Effects of Intermittent Sequential Pneumatic Compression on Coagulation and Fibrinolysis in Multiple Trauma.
- Author:
Yong Jeong KIM
1
;
In Sik PARK
;
Kyung Sik KIM
;
Hoon Sang CHI
Author Information
1. Department of Surgery, Dongin General Hospital.
- Publication Type:Original Article
- Keywords:
Trauma;
Intermittent pneumatic compression;
Coagulation;
Fibrinolysis
- MeSH:
alpha-2-Antiplasmin;
Antithrombin III;
Blood Coagulation;
Fibrinolysin;
Fibrinolysis*;
Humans;
Multiple Trauma*;
Plasma;
Plasminogen Activator Inhibitor 1;
Plasminogen Activators;
Thrombin;
Tissue Plasminogen Activator;
Venous Thrombosis
- From:Journal of the Korean Surgical Society
1999;56(Suppl):939-946
- CountryRepublic of Korea
- Language:Korean
-
Abstract:
BACKGROUND: After multiple trauma, blood coagulation activity is enhanced and fibrinolytic activity is suppressed by overproduction of plasminogen activator inhibitor-1 (PAI-1).
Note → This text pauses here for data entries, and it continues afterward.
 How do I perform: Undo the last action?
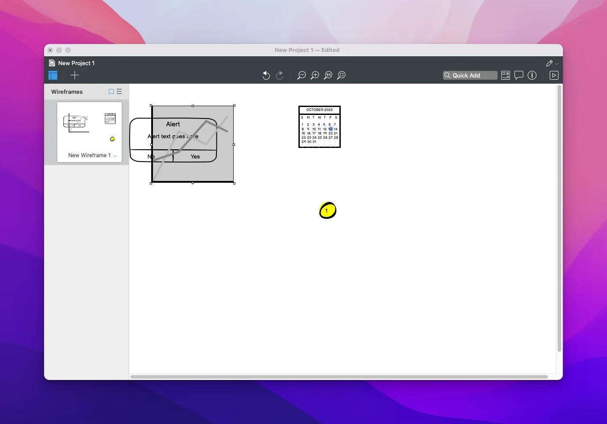tap(266, 75)
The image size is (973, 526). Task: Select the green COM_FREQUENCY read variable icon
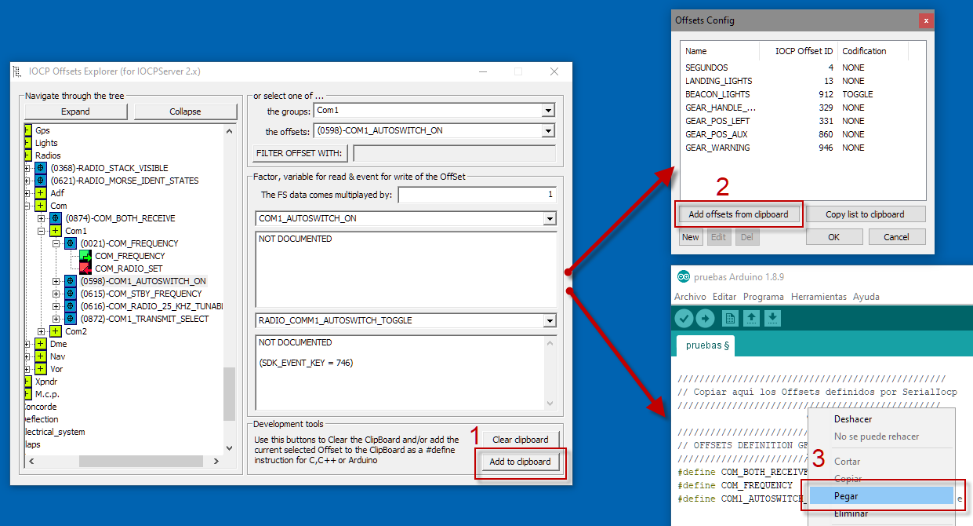85,256
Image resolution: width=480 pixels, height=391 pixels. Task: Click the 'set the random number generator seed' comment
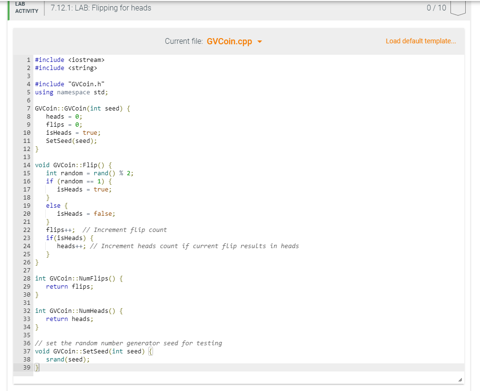(128, 343)
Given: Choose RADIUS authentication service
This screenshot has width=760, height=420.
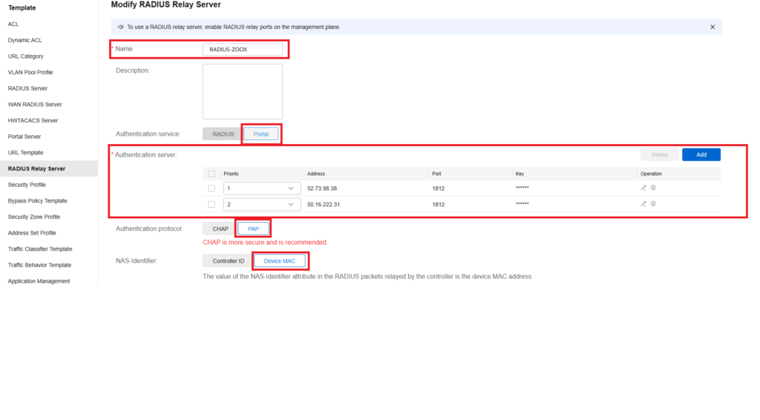Looking at the screenshot, I should pos(223,134).
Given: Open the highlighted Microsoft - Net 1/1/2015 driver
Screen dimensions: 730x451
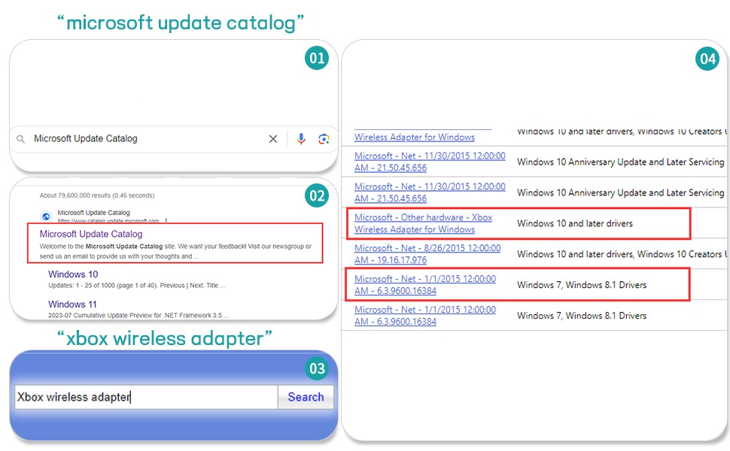Looking at the screenshot, I should (427, 284).
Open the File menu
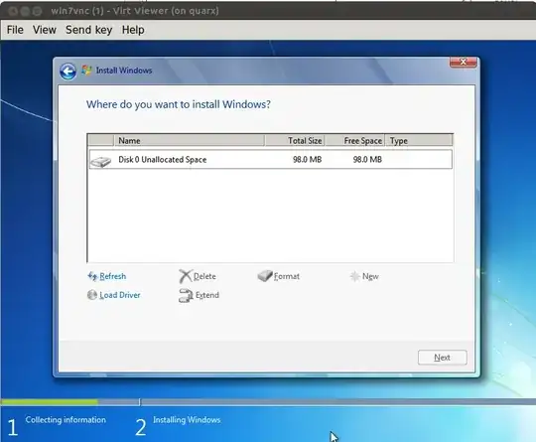536x442 pixels. (15, 30)
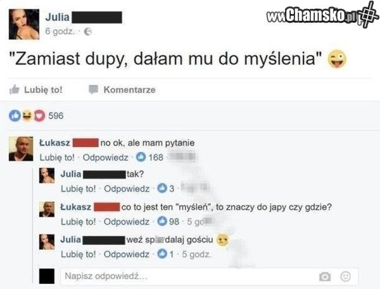Click the 596 reactions count
This screenshot has width=380, height=289.
coord(56,115)
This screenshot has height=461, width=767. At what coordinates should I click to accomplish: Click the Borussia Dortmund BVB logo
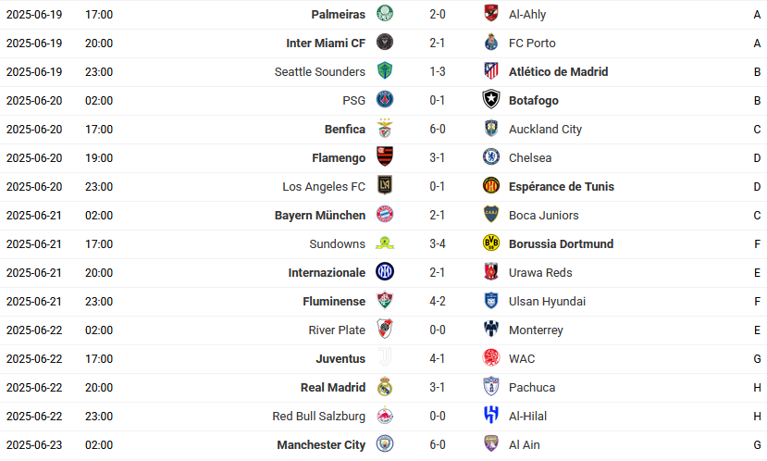point(491,243)
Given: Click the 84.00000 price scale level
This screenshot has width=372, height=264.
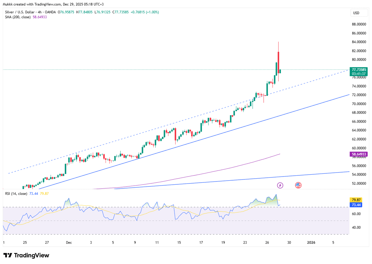Looking at the screenshot, I should 359,42.
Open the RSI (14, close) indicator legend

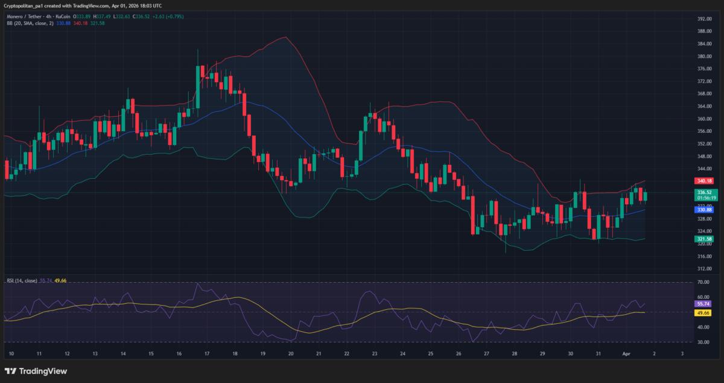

Intermittent sequential pneumatic compression (ISPC) is an effective method to prevent deep vein thrombosis. Its action is explained by the mechanical effect on blood flow, as well as by the enhancement of fibrinolysis by the reduction of PAI-1. The aim of this study was to determine the effects of ISPC on coagulation and fibrinolysis after multiple trauma. METHODS: Thirty-nine trauma patients were either treated with ISPC (ISPC group, 20 patients) or without ISPC (control group, 19 patients). We measured the plasma levels of the thrombin antithrombin III complex (TAT), the plasmin alpha 2 plasmin inhibitor complex (PIC), the tissue plasminogen activator (t-PA), and the plasminogen activator inhibitor-1 (PAI-1) on admission and at 1, 2, 3, 6, 12, and 24 hours after admission. RESULTS: The TAT was higher than normal in both groups, with no significant difference between the two groups throughout the study period. The PIC level of ISPC group was significantly higher than that of the control group. In the ISPC group, the PIC level increased gradually, reaching a peak at 3 hours and decreasing thereafter. In the control group, the PIC level increased to a peak level at 2 hours. The TAT/PIC ratio dropped in the first two hours and increased at 3 hours, dropping again thereafter. In the ISPC group, the ratio dropped gradually without an intermittent fluctuation. At 3 and 6 hours, the control group showed a significantly greater ratio compared to the ISPC group. PAI-1 was higher than normal in bothgroups, with a significantly lower level in the ISPC group from 2 hours to 24 hours. For the t-PA level, no difference was noted between the two groups, with the peak level occurring at 1 hour. The PAI-1/t-PA ratio was significantly greater in the control group from 2 hours to 12 hours than in the ISPC group, but the difference was not significant at 24 hours. CONCLUSIONS: In multiple trauma patients, ISPC does not seem to affect coagulation, but enhances fibrinolysis through suppressed PAI-1 production. This effect of ISPC may be maintained for 12 hours.